→ Directions:
What is needed is an exact copy of the lines in the listing below, from the one with "Click the keyboard icon beside 输入汉字" up to and including the one with "This screenshot has height=495, width=980.", with no other lines.

→ Records provided:
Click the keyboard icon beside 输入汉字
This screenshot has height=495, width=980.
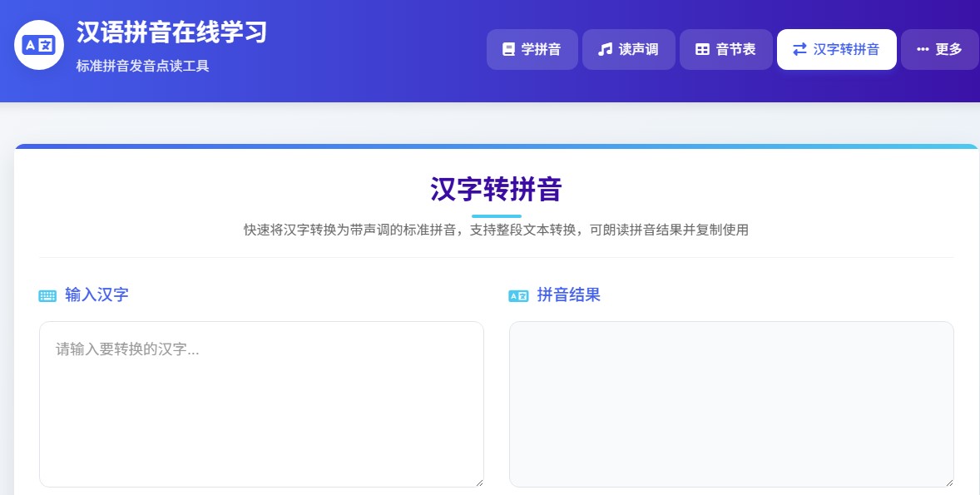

--

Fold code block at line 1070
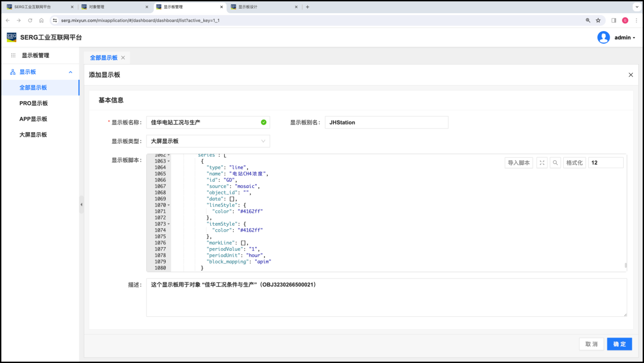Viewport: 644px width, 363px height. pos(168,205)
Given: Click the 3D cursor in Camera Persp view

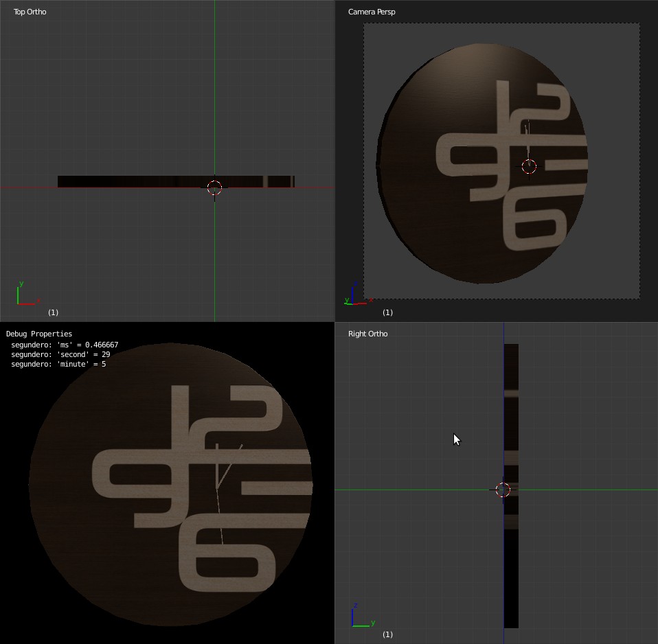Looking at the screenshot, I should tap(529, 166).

==

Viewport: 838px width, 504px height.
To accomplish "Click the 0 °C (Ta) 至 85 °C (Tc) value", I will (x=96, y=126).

→ Your response:
Click the keyboard icon beside 输入汉字
This screenshot has height=495, width=980.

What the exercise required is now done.